- Nickname: Liza
- Born: January 25, 2006 (age 20) Ukraine

Gymnastics career
- Discipline: Rhythmic gymnastics
- Country represented: Belarus; (2018-2024);
- Head coach: Irina Leparskaya
- Assistant coach: Yuliya Bichun-Kamarova
- Medal record
| Event | 1st | 2nd | 3rd |
| European Championships | 0 | 1 | 1 |
| Grand Prix Final | 0 | 0 | 1 |
| Total | 0 | 1 | 2 |
Representing Belarus
Rhythmic Gymnastics
Junior European Championships
| Silver medal – second place | 2020 Kyiv | Clubs |
| Bronze medal – third place | 2020 Kyiv | Ball |

= Yelyzaveta Zorkina =

Belarusian rhythmic gymnast (born 2006)

Yelyzaveta Zorkina (Belarusian: Елізавета Зоркіна; born 25 January 2006) is a Belarusian retired individual rhythmic gymnast of Ukrainian descent.

== Career ==

=== Junior ===
Zorkina started to appear at international competitions in 2018, participating in various tournaments and winning medals. In November 2020 she was part of the team that represented Belarus at the European Championships in Kyiv, which were postponed because of the COVID-19 pandemic. She competed with ball and clubs. She made it to both apparatus finals, winning bronze with ball behind Polina Karika and Stiliana Nikolova and silver with clubs behind Daria Atamanov and ahead Evelin Viktória Kocsis.
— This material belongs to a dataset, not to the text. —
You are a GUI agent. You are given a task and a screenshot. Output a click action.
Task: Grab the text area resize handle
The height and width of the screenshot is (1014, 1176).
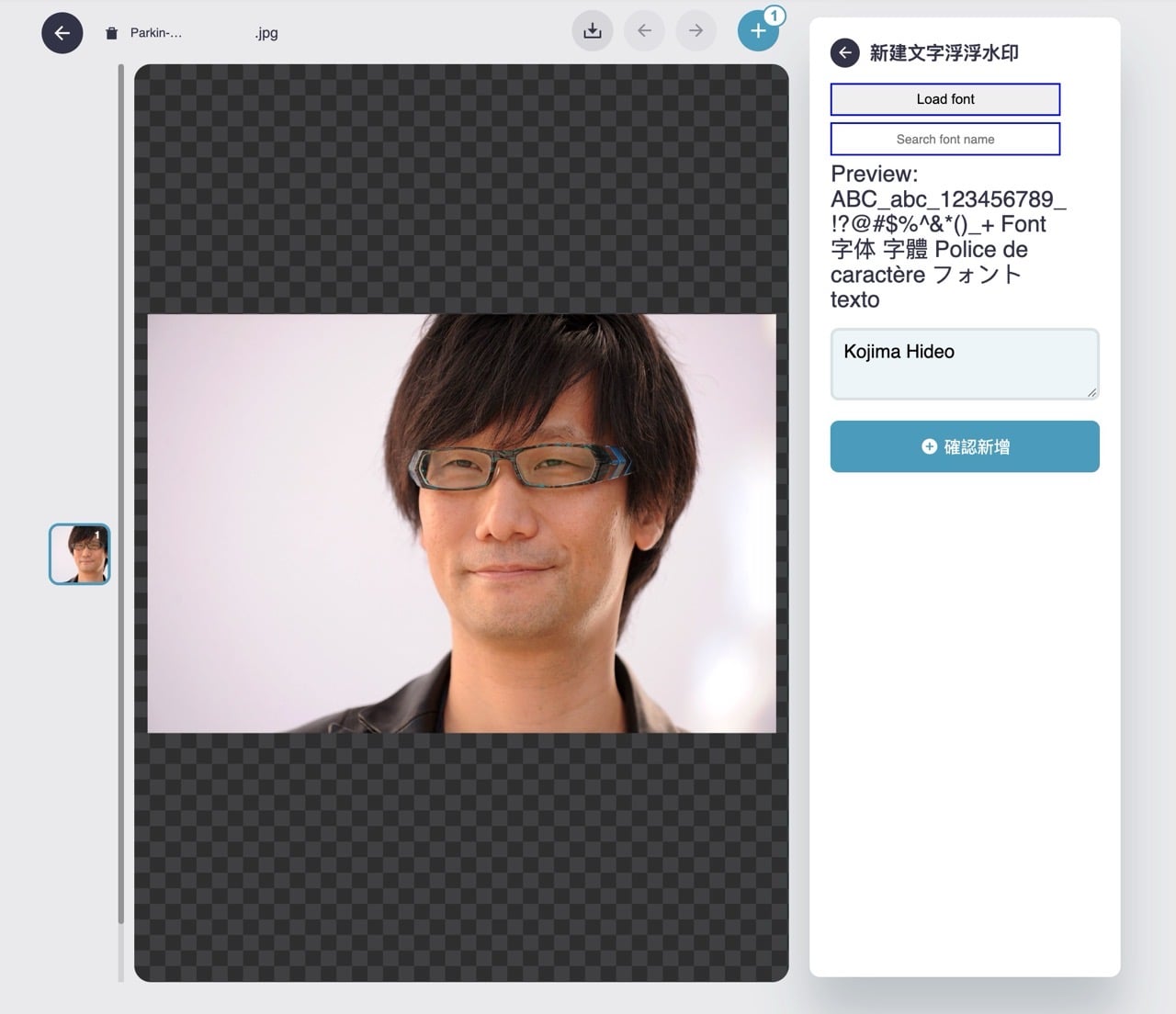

In 2021 Yelyzaveta took part in the 2021 Moscow Grand Prix. In May, she competed at the Irina Deleanu Cup, where she won bronze with ribbon. She won the silver medal in the all-around at the 2021 Belarusian National Championships.

=== Senior ===
In 2022, she turned senior, but following the Russian invasion of Ukraine in February, gymnasts from Belarus were also forbidden to participate in FIG events. Zorkina, like many other Russian and Belarusian gymnasts, then started attending bilateral tournaments between the two nations, or open competitions such as Crystal Rose (where she was 7th in the all-around) or the UAE International Gymnastika Cup.